*Data in this exercise*
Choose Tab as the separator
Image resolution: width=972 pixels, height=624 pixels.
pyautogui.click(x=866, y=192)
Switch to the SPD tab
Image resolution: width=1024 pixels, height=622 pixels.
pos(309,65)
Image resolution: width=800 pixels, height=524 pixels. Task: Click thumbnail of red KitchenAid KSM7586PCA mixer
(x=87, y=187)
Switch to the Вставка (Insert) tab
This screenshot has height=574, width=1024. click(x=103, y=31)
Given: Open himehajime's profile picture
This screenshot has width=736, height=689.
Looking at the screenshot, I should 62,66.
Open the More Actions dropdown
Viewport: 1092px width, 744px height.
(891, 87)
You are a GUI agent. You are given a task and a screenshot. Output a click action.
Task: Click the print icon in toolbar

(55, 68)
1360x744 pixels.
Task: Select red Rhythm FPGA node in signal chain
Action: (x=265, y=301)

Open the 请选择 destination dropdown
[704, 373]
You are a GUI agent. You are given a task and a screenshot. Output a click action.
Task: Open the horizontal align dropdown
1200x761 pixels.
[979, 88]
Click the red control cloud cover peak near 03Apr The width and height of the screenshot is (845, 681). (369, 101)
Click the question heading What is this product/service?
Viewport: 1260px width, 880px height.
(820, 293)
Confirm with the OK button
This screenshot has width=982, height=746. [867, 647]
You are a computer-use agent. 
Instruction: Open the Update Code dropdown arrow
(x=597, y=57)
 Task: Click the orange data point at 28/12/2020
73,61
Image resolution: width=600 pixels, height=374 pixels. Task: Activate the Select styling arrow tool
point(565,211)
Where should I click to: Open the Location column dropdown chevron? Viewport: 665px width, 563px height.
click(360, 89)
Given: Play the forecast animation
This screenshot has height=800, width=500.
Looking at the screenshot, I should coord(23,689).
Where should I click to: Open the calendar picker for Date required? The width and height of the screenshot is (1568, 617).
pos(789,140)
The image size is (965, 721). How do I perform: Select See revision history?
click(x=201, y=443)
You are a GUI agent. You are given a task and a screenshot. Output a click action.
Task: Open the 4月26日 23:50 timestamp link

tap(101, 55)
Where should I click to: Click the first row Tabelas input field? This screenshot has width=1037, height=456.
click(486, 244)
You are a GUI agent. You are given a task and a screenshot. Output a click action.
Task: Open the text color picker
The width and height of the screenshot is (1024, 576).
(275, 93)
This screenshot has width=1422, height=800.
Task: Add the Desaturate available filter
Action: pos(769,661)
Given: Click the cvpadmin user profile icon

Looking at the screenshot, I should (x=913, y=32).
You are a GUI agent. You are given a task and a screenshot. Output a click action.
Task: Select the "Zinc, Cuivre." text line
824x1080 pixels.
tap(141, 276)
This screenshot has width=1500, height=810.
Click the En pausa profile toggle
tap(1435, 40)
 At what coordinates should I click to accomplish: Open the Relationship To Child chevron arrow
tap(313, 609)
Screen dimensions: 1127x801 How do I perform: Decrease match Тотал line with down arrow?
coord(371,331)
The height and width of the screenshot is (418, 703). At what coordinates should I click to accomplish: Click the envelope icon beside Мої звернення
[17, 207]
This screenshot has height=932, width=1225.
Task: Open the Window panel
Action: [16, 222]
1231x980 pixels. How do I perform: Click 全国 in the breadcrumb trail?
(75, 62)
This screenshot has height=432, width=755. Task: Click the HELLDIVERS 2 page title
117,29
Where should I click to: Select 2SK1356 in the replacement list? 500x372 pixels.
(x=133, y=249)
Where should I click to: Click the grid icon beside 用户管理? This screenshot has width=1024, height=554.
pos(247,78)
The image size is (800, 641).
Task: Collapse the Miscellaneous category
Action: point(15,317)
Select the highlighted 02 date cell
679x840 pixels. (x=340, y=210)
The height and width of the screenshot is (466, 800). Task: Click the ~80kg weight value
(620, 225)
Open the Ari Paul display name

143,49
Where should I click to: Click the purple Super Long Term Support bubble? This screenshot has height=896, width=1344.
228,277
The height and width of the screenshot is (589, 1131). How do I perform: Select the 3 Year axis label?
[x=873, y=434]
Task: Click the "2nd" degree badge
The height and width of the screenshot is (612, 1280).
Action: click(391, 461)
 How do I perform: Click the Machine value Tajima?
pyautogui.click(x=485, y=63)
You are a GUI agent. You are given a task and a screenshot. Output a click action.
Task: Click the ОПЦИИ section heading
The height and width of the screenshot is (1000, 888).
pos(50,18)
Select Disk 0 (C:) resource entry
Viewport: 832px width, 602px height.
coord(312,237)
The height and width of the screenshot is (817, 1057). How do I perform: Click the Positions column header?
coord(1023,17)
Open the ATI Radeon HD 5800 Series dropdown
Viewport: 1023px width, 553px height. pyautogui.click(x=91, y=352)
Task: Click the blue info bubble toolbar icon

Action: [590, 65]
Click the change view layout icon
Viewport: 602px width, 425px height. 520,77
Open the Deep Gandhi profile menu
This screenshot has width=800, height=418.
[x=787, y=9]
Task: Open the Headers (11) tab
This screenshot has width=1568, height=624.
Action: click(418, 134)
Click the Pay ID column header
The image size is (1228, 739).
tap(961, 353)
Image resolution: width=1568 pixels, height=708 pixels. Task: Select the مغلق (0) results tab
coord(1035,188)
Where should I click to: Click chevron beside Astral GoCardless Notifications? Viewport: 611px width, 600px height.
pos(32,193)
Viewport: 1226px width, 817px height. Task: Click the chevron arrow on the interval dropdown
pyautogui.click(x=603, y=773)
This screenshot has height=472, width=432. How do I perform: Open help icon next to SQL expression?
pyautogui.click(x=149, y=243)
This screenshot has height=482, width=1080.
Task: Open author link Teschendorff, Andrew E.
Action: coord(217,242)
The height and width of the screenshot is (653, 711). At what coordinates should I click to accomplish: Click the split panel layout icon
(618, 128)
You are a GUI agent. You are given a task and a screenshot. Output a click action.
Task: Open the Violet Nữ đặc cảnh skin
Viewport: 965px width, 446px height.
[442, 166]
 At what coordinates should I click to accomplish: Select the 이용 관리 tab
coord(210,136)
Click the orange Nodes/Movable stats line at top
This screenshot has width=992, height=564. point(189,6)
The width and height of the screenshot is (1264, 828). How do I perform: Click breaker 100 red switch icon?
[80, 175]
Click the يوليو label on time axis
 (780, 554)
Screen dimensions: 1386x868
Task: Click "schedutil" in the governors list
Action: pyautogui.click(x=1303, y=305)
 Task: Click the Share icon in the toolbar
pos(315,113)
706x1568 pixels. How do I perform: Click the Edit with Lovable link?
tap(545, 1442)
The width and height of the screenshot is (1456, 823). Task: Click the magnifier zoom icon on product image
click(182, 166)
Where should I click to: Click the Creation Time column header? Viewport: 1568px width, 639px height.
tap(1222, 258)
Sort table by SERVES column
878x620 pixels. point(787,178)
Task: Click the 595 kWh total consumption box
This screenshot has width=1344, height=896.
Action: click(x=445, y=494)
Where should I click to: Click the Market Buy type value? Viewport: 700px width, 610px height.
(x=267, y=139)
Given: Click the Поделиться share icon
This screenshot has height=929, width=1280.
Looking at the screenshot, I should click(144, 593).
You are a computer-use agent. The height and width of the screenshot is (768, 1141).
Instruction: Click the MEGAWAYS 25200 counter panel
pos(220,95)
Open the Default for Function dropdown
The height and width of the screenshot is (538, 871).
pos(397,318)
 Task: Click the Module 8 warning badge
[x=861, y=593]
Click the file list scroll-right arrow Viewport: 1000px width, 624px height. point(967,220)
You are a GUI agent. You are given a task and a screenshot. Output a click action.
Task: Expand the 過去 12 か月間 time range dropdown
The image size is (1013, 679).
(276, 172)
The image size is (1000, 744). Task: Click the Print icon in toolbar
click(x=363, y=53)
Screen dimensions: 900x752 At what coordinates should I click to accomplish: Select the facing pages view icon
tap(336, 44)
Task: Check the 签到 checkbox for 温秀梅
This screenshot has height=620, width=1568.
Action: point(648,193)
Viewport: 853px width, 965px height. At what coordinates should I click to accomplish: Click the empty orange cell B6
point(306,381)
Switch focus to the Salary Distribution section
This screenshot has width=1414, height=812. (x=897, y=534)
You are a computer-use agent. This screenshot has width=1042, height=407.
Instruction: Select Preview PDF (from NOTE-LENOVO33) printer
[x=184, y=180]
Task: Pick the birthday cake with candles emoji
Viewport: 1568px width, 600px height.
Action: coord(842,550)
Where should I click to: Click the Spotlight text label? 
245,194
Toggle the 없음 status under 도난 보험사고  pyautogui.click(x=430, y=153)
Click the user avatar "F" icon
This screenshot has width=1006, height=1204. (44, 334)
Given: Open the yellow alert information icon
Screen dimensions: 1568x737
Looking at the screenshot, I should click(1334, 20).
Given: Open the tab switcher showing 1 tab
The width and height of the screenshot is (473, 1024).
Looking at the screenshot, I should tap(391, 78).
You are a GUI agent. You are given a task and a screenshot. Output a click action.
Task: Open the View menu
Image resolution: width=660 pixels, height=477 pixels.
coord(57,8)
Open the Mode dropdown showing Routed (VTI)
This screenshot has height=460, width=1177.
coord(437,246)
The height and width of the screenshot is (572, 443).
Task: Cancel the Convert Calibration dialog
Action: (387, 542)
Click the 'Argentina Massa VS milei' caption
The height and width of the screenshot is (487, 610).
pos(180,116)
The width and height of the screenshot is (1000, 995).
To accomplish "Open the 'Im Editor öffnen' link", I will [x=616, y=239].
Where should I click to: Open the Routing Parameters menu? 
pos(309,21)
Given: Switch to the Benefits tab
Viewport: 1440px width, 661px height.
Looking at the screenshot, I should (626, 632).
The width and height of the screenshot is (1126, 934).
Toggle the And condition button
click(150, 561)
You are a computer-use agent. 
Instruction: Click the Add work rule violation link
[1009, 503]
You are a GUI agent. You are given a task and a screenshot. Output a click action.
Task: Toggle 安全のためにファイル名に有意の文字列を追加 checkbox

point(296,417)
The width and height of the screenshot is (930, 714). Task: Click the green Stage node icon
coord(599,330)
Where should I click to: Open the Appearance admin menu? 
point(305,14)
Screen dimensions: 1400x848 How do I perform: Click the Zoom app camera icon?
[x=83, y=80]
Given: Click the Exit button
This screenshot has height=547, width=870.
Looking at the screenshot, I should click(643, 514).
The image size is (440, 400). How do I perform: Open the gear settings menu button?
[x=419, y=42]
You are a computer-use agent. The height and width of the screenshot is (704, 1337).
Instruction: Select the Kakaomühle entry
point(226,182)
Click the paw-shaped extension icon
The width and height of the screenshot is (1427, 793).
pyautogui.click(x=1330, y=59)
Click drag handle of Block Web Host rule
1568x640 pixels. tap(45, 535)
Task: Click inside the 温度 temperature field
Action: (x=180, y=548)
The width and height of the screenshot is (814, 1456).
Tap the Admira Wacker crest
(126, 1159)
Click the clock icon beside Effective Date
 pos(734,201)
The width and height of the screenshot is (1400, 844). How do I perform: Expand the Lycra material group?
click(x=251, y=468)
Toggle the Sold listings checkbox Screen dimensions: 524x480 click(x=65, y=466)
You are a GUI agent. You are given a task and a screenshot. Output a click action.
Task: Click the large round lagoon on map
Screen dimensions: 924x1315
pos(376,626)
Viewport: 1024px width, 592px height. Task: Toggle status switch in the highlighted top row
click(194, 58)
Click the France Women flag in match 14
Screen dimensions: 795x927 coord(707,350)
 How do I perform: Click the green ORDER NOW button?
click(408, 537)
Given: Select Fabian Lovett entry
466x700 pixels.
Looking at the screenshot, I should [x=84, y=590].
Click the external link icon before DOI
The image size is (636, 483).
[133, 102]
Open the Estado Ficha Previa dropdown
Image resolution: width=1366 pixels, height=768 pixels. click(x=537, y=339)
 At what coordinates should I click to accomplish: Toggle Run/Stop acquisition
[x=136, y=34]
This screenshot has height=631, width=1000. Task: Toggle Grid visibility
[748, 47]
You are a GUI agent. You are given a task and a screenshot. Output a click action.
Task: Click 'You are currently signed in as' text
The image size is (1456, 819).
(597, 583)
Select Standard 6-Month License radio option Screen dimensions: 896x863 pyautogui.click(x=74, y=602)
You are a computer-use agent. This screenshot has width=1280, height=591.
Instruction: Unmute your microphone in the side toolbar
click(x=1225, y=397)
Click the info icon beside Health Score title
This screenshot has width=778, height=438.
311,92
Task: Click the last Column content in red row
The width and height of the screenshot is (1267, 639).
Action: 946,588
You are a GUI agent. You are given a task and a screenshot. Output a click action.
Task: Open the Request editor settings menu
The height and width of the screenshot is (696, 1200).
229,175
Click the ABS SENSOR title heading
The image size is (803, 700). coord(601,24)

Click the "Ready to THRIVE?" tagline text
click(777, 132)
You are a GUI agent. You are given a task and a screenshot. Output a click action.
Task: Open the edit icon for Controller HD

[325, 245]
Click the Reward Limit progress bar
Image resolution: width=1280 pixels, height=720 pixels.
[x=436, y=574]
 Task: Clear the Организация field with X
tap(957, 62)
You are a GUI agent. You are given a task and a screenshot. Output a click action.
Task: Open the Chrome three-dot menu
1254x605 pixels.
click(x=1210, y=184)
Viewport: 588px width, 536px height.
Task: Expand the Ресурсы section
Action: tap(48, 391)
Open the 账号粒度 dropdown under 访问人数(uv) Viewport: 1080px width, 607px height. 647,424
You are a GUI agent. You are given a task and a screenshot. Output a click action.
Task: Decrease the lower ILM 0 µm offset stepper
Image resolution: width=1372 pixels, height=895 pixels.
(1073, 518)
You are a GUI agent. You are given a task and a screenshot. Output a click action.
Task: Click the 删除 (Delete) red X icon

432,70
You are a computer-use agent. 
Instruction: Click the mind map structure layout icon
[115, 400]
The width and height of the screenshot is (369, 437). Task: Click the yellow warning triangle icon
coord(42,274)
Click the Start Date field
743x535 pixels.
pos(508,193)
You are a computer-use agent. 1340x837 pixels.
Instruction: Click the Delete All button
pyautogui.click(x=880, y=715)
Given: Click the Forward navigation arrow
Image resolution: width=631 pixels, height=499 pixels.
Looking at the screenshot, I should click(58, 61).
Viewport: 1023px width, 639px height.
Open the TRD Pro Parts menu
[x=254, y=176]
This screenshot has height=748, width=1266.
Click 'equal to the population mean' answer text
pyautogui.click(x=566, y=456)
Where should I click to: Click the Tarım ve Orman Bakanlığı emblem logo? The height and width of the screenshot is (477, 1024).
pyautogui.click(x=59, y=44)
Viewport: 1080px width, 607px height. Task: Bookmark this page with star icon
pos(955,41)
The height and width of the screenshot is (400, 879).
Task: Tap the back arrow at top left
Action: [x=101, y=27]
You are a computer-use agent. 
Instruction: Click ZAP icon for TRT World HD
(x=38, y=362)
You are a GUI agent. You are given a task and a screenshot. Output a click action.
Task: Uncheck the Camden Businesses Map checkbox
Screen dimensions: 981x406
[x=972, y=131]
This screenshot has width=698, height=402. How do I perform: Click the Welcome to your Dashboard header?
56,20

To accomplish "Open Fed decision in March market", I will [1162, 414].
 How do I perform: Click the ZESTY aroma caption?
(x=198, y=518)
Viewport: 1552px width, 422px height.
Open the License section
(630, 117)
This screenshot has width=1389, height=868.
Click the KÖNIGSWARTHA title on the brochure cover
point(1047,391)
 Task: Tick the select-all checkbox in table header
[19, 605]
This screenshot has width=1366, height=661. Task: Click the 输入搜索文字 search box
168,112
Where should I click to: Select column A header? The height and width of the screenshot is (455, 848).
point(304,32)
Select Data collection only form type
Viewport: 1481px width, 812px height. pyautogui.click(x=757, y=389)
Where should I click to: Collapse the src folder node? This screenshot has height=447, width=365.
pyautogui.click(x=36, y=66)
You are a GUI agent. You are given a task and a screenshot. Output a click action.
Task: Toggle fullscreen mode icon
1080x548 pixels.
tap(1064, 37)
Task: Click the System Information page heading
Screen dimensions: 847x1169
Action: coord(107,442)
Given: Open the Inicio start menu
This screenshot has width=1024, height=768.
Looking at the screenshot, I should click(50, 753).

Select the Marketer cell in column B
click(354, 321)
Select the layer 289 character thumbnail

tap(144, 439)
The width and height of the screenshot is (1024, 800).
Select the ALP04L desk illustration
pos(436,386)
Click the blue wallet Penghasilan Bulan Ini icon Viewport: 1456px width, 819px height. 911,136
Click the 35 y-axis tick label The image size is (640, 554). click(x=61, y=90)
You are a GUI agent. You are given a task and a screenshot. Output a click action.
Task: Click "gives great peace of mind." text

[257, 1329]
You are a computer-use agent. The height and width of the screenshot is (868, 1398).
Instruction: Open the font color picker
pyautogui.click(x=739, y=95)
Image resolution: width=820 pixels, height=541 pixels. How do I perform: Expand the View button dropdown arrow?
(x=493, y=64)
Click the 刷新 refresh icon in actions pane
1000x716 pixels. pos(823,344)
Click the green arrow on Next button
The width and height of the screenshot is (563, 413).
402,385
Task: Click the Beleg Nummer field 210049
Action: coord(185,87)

*Task goal*
Considering only the material above, set down every line from the one with "Viewport: 1552px width, 422px height." to the one with "Given: Open the Inicio start menu", inclusive, exactly as written.

*Your solution*
Viewport: 1552px width, 422px height.
Open the License section
(630, 117)
This screenshot has width=1389, height=868.
Click the KÖNIGSWARTHA title on the brochure cover
point(1047,391)
 Task: Tick the select-all checkbox in table header
[19, 605]
This screenshot has width=1366, height=661. Task: Click the 输入搜索文字 search box
168,112
Where should I click to: Select column A header? The height and width of the screenshot is (455, 848).
point(304,32)
Select Data collection only form type
Viewport: 1481px width, 812px height. pyautogui.click(x=757, y=389)
Where should I click to: Collapse the src folder node? This screenshot has height=447, width=365.
pyautogui.click(x=36, y=66)
You are a GUI agent. You are given a task and a screenshot. Output a click action.
Task: Toggle fullscreen mode icon
1080x548 pixels.
tap(1064, 37)
Task: Click the System Information page heading
Screen dimensions: 847x1169
Action: coord(107,442)
Given: Open the Inicio start menu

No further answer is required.